Appeals Rulings At Odds Over Confederate-Themed Jury Room

NASHVILLE, Tenn. (AP) — Two Black men who challenged their criminal convictions after jurors deliberated in a Tennessee courthouse room containing Confederate symbols have received opposite rulings from different judges on the same appeals court.

One was granted a new trial. The other was denied.

The conflicting decisions likely mean the matter will be appealed up to the state Supreme Court to sort out the discrepancy.

The rulings from two three-judge panels of the Tennessee Court of Criminal Appeals center on trials held at the Giles County Courthouse, putting jurors in a room adorned with items maintained by the United Daughters of the Confederacy, including an antique Confederate flag and portraits of Confederate President Jefferson Davis and Confederate Gen. John C. Brown. In June, a state commission approved plans to move the artifacts to a museum, The Tennessean reported.

This week, a panel of judges ruled unanimously against a new trial for Barry Jamal Martin, who went to trial in February 2020, was convicted on drug charges and sentenced to 12 years in prison. The ruling says that none of the jurors testified to “even noticing or being aware that the memorabilia was in the room." The decision also questioned whether an average person would be able to recognize who was in the portraits or what the flag meant.

“While we certainly do not condone the presence of the memorabilia in the jury room, we conclude that the Defendant failed to show that any specific extraneous prejudicial information was improperly brought to the jury’s attention or improperly brought to bear upon any juror (or grand juror),” Judge John Campbell Sr. wrote in the ruling.

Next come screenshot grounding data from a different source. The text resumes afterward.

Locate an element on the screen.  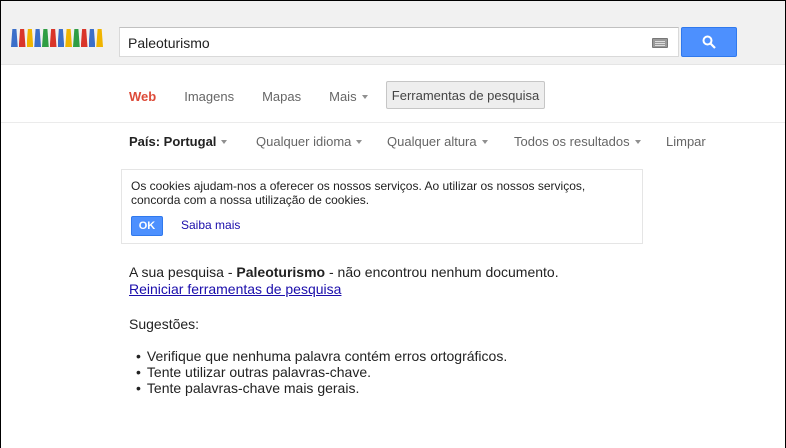
logo is located at coordinates (57, 38).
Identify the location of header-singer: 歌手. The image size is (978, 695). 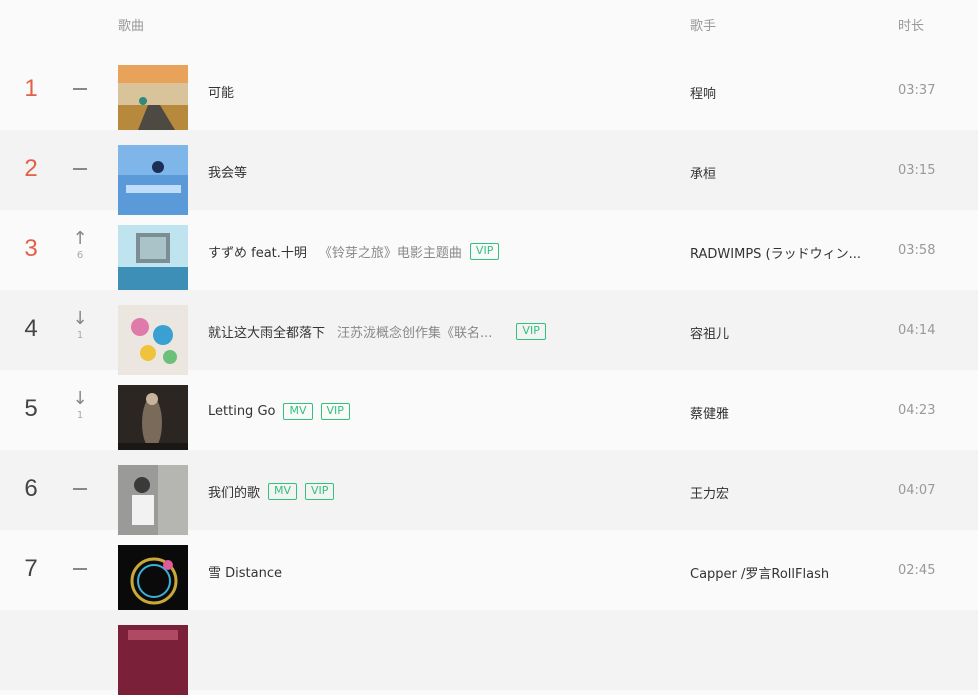
(704, 26).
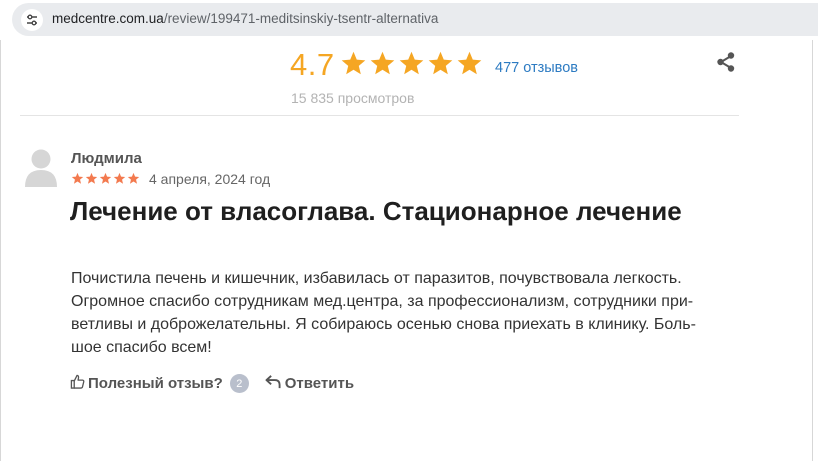 The image size is (818, 461). I want to click on review-date: 4 апреля, 2024 год, so click(210, 179).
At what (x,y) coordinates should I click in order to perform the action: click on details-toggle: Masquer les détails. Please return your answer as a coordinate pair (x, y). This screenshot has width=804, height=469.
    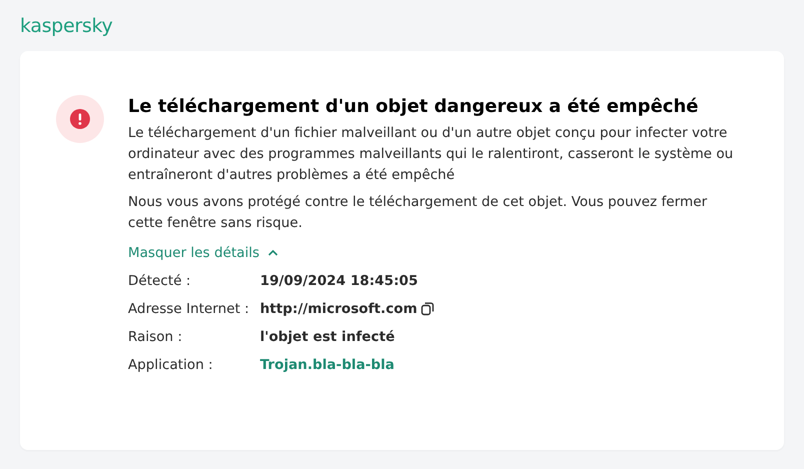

Last December, three other judges from the court ruled unanimously that Tim Gilbert deserved a new trial for charges of aggravated assault, reckless endangerment, unlawful possession of a weapon by a convicted felon and resisting arrest. His trial took place in March 2020 and he had been sentenced to six years in prison. The Tennessee Supreme Court declined to take up the state's appeal in that case.

“Because Giles County may not convey any message to the jury, we conclude that permitting the jury to deliberate in a room filled with Confederate memorabilia exposed the jury to extraneous information or improper outside influence,” Judge James Curwood Witt Jr. wrote in December.

In this week's ruling, however, the judicial panel reasoned that the previous decision was not the kind that creates precedent that the judges had to follow.

The same attorney, Evan P. Baddour, has represented both Martin and Gilbert.

The two cases included various other arguments by their attorneys against their convictions. In Gilbert's case, the judicial panel ruled that a new trial was also needed because the trial court made a mistake by allowing a challenged witness statement.

The United Daughters of the Confederacy were first allowed to put their initials, U.D.C., on the room’s door in 1909 after helping to furnish the room with tables, chairs and other items following a fire at the courthouse, the local grand jury’s foreman at the time previously testified in court.

The Giles County Courthouse is in Pulaski, where the Ku Klux Klan was founded.